In 1870, Contzen’s occupation in the U.S. Census was listed as a U.S. mail contractor, as a sub-contractor for Louis Zeckendorf, co-owner of A & L Zeckendorf wholesale and retail dealers. He or one of his employees brought mail from Tucson to Prescott, Tucson to Tubac and Tucson to Sasabe, facing the same dangers from Indians. He lost some of his employees in this way.
It was likely during the time he was a military express messenger in the mid-to-late 1860s or a U.S. mail contractor in the early 1870s, on his trips to the Gila River, possibly looking for a shorter route or a route to avoid Apaches, that Contzen came across a pass in the northern part of the Tucson Mountains, which now bears the name Contzen Pass. Or, he might have found it during the same period, on a mining exploration trip looking for a shorter route to the Silver Bell Mountains, in which he discovered what became known as the Young America mine.
In the early 1870s he also discovered what became the San Xavier mine near the San Xavier Mission.
In 1873, desiring his son Philip get a good education that wasn’t available in Tucson, Contzen and his wife sailed to his homeland in the principality of Waldeck, in what was then called the German Empire. While overseas, Contzen’s wife and son learned several languages and enjoyed the benefits of his family’s high station in that society. The family remained there for about seven years before returning home.

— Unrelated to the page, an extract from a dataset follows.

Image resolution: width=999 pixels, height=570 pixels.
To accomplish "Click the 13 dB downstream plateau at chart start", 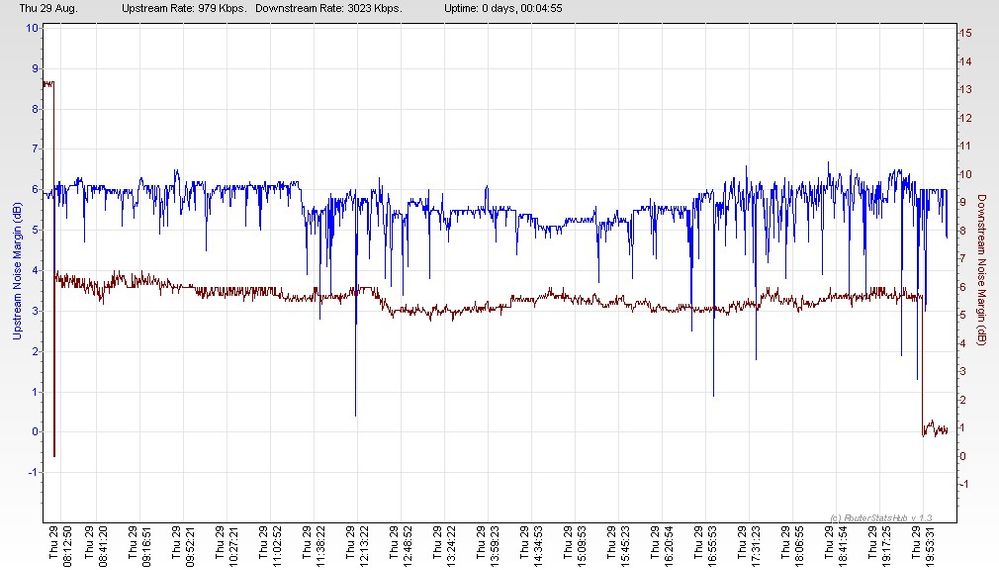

On this trip Contzen likely learned of his little brother Heinrich’s success as a professor and noted lecturer on economics at a number of universities in Germany and Switzerland. Heinrich had also founded several newspapers and written several books, mainly on the national economy, among them Grundbau der Nationalökonomie or The Basic Structure of the National Economy.

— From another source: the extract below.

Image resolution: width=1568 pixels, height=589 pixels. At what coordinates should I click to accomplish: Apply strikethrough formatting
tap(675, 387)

In the 1881 Tucson City Directory, Contzen is listed as a capitalist residing on Meyer Street (now Meyer Avenue) between Congress Street and Cushing Street. His capital investment may have included the Prince Bismarck mine in the Amole District (part of the Tucson Mountains), believed to have been co-owned by pioneer James Lee (not the namesake of Lee Street).
A few years later Contzen ran afoul of the law for illegally smuggling cattle into the United States and was sentenced to 24 hours in a county jail.
When Contzen died at his home in Tucson on May 2, 1909, a reporter for The Tucson Citizen newspaper, then located at 30 Belknap Street (now part of Scott Avenue), wrote a short article entitled “The Pioneers,” which read:
“The passing of Fritz Contzen draws attention to the thinning ranks of our pioneers. Many are gone but not forgotten. And to those remaining, Arizona cannot do too much honor. Arizona owes everything to its pioneers. Through the dangerous wilderness they blazed the trail on which we of a later generation walk and gather flowers. But (not) for these old men Arizona would still be of the wilderness. They bought us our heritage with their blood and bone. Their story is part of the heart treasure of every Arizonan.”